What is being asked: Reading the listing below, count the lines that contain the word "agent" and give that count alone.

Recorded information:
● ● ● ● ●

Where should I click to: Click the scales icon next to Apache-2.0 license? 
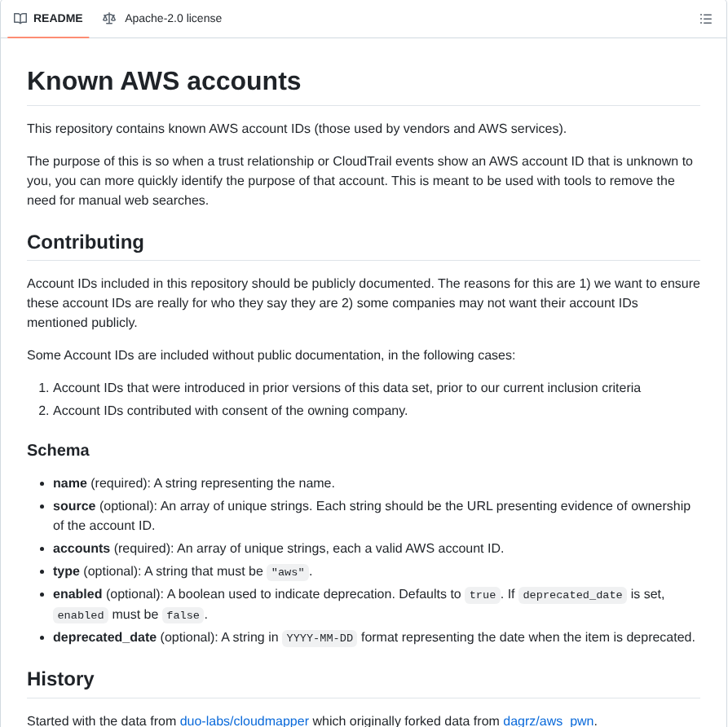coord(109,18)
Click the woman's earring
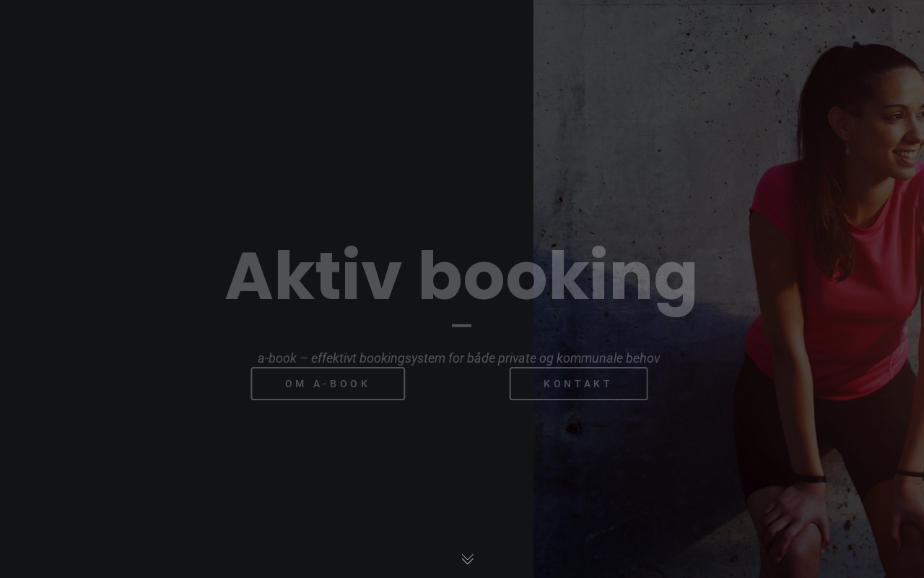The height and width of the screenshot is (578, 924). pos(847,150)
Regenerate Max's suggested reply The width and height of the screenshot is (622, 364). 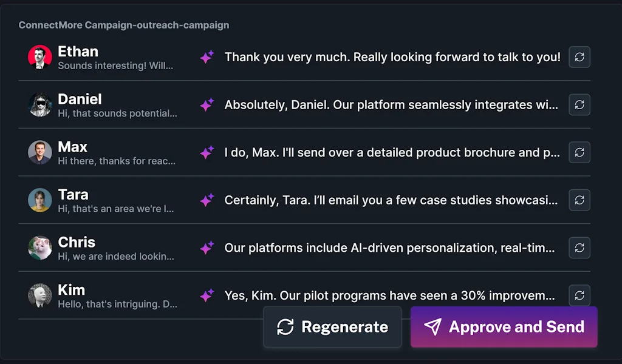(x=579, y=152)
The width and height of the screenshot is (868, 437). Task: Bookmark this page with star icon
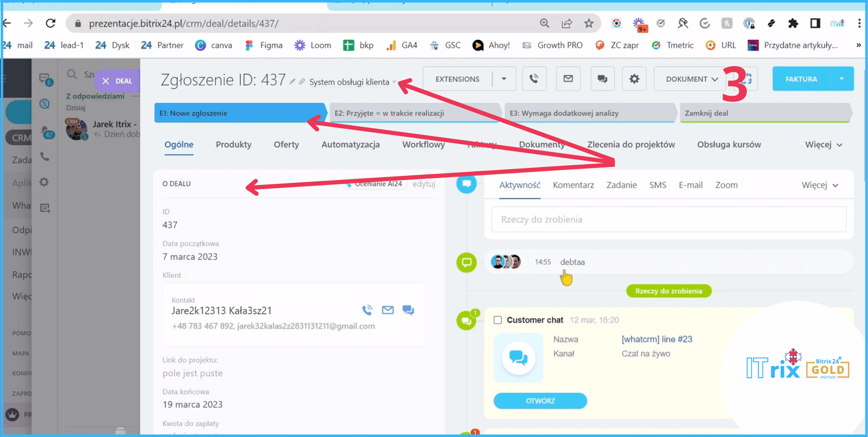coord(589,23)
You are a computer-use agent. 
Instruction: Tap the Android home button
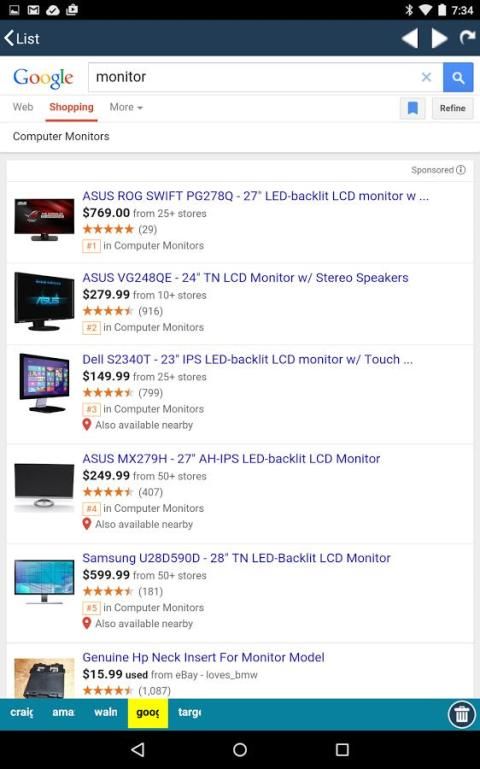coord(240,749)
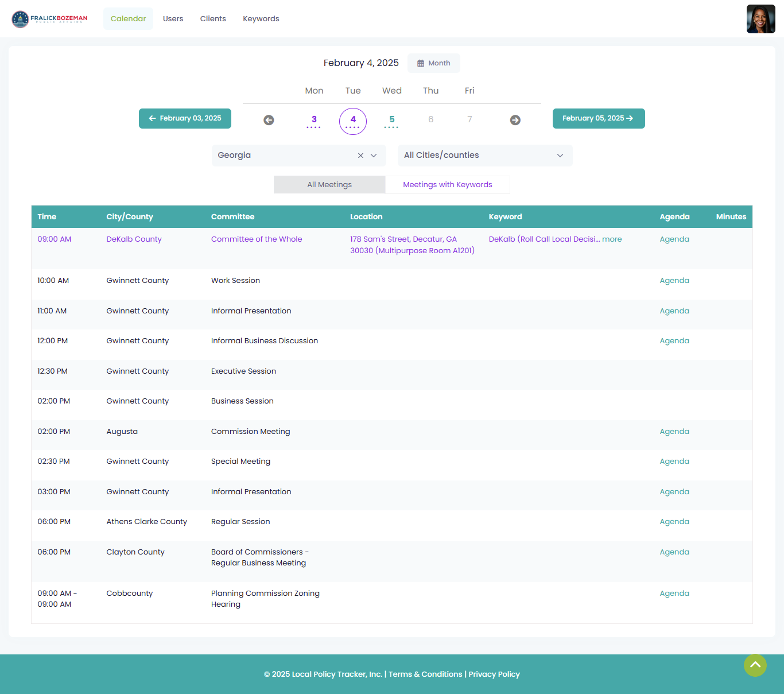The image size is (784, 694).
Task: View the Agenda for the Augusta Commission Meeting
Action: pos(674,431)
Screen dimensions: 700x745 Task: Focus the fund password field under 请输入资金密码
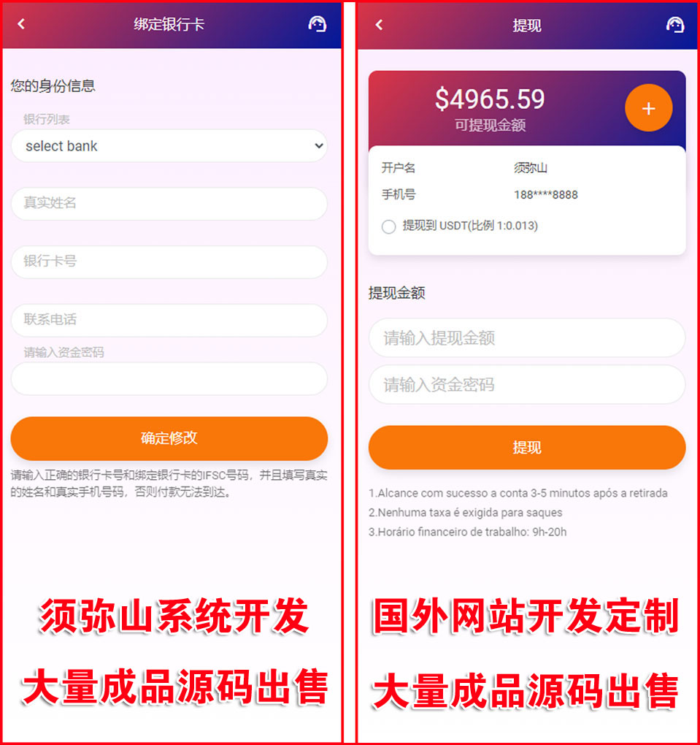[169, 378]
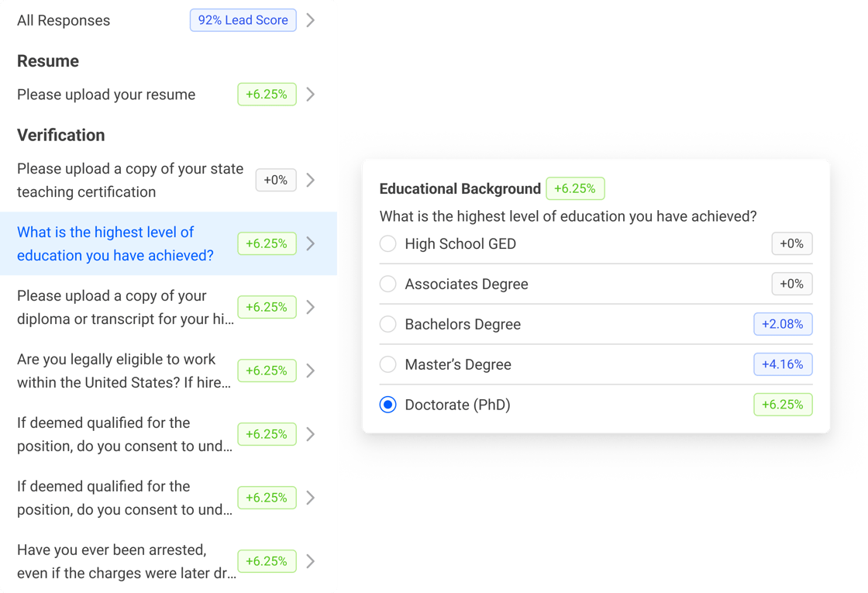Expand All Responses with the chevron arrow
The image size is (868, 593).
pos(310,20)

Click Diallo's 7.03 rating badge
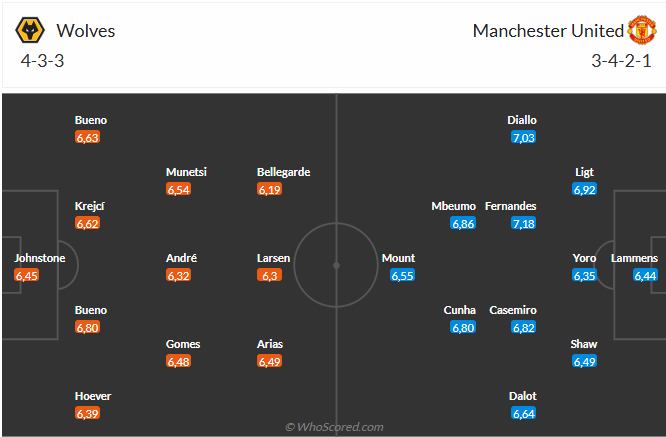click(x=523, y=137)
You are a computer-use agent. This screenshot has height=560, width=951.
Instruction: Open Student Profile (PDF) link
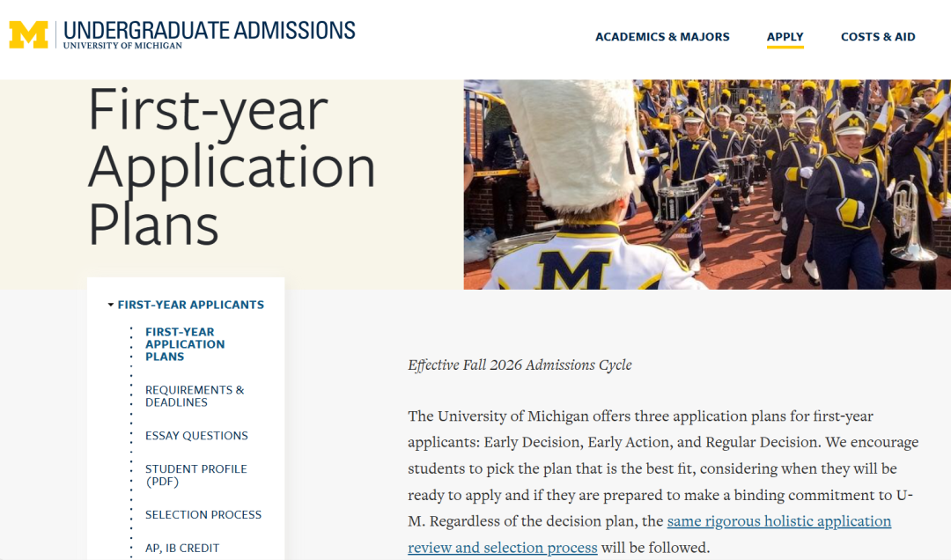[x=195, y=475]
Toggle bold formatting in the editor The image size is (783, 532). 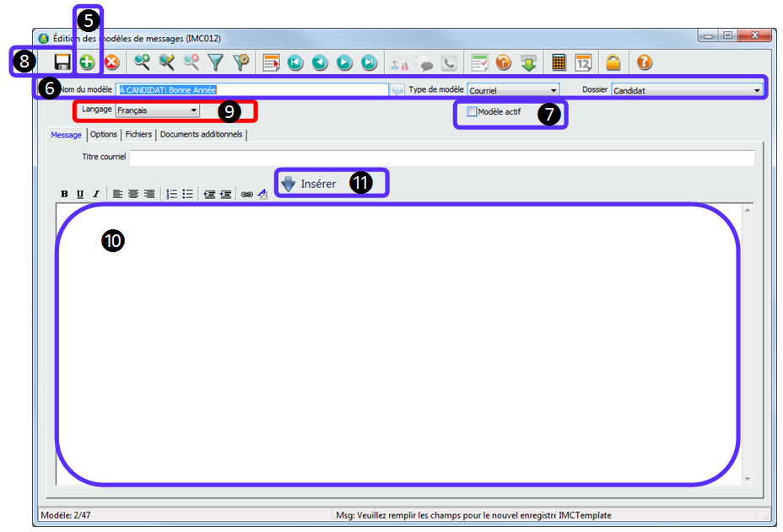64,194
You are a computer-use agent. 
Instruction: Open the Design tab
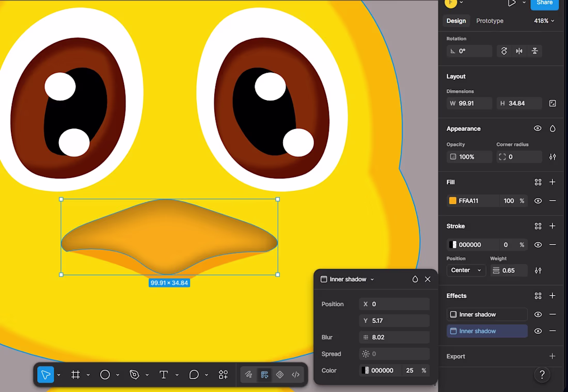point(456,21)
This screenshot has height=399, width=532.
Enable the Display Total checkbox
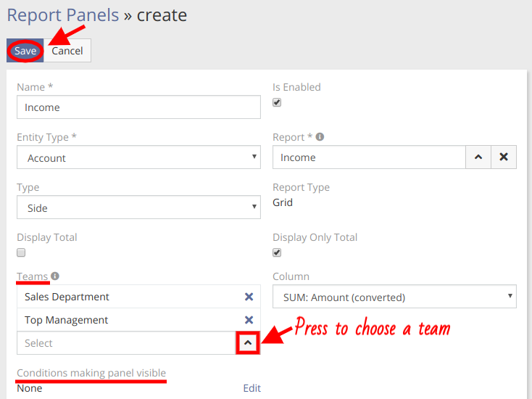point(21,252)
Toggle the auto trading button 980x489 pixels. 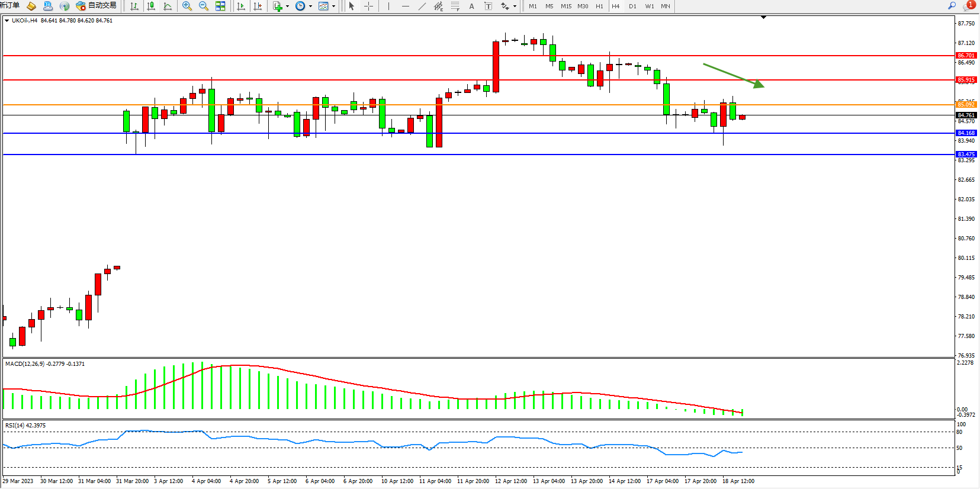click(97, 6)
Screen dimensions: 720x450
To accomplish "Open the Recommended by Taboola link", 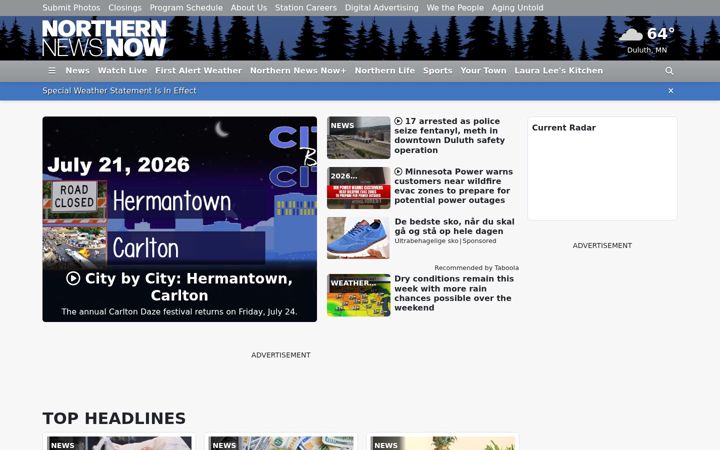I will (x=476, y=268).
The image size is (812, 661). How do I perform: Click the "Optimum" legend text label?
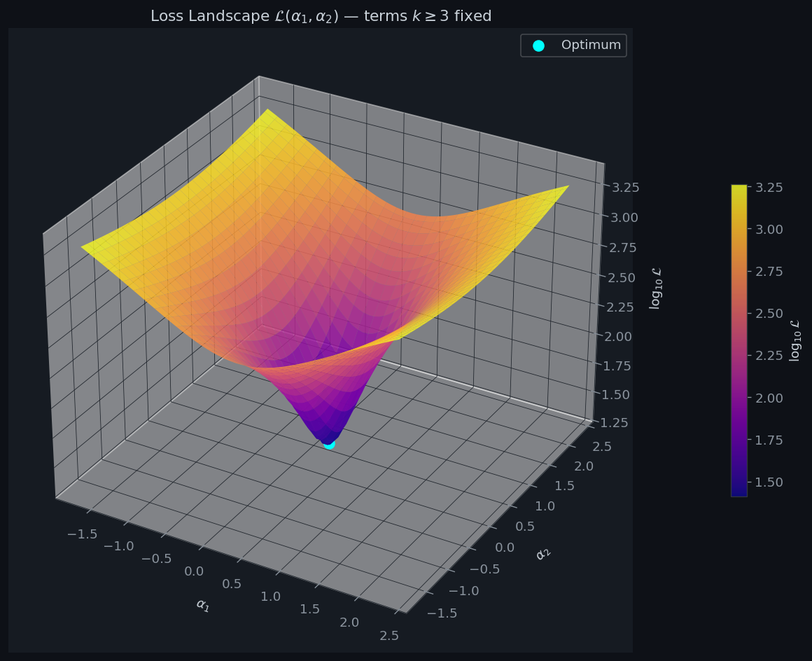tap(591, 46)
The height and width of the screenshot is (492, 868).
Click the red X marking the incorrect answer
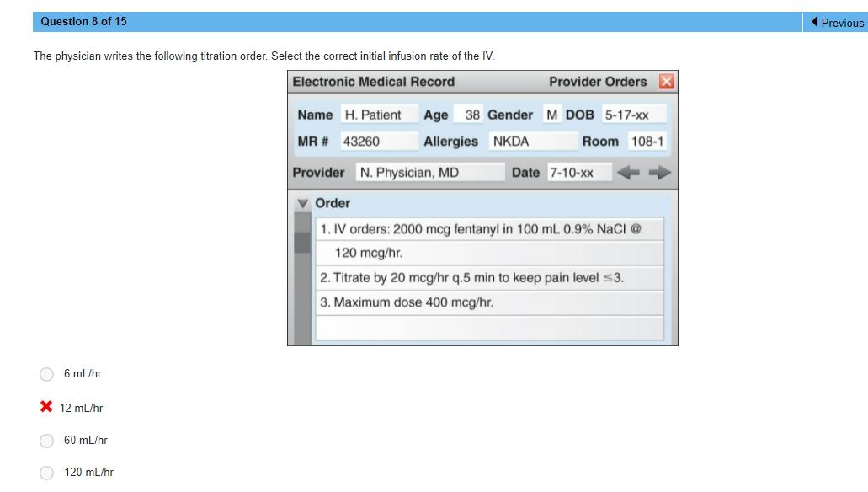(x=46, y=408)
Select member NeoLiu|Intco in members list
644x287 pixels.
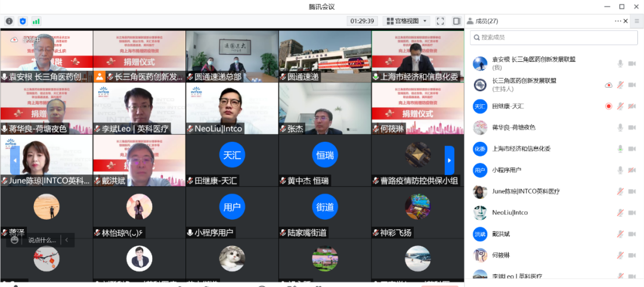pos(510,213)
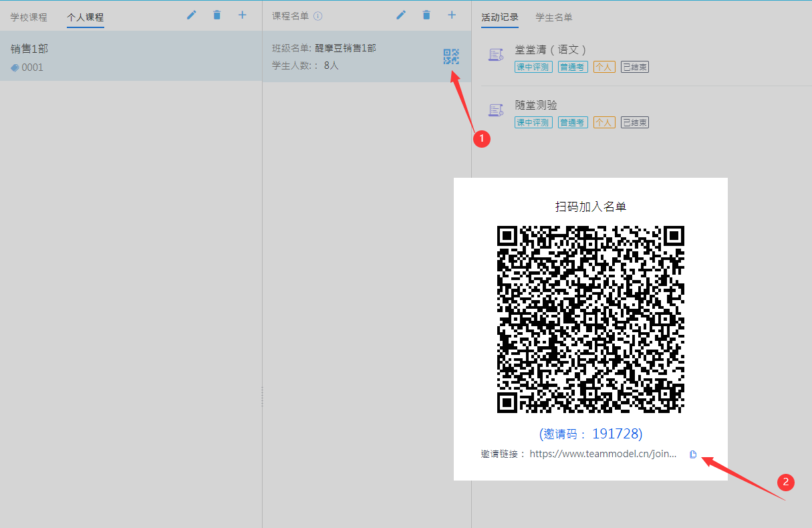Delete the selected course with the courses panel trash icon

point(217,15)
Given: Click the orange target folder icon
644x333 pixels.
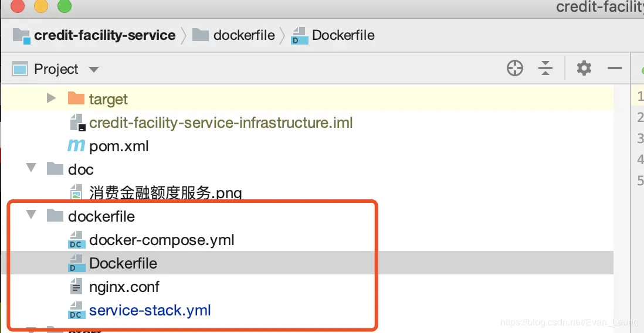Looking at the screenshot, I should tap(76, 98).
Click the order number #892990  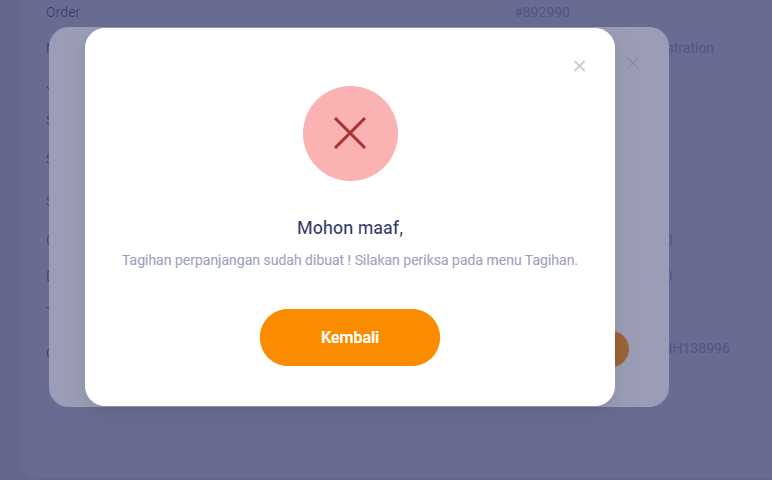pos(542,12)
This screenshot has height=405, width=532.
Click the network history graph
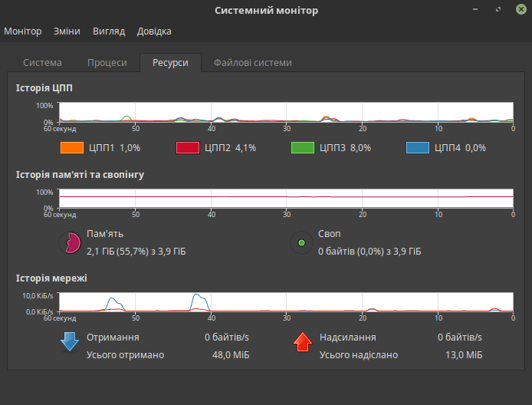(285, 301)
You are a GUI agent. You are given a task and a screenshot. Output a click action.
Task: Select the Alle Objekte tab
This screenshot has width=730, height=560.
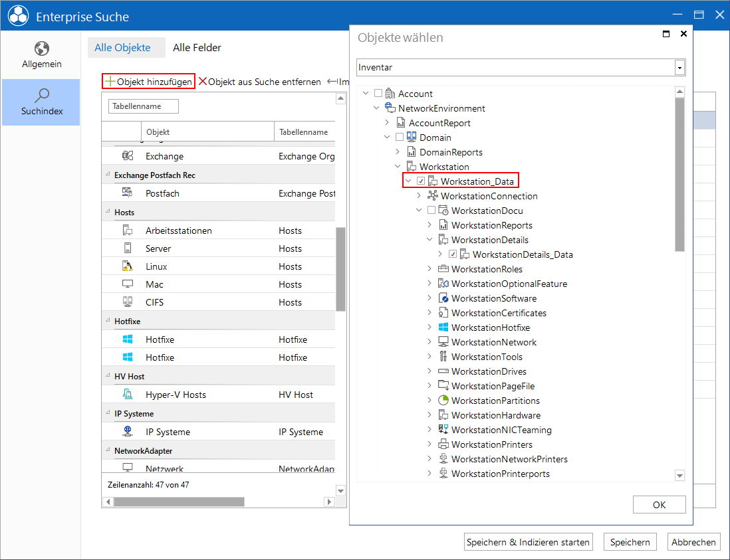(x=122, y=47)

● ● ● ● ●

Task answer: 4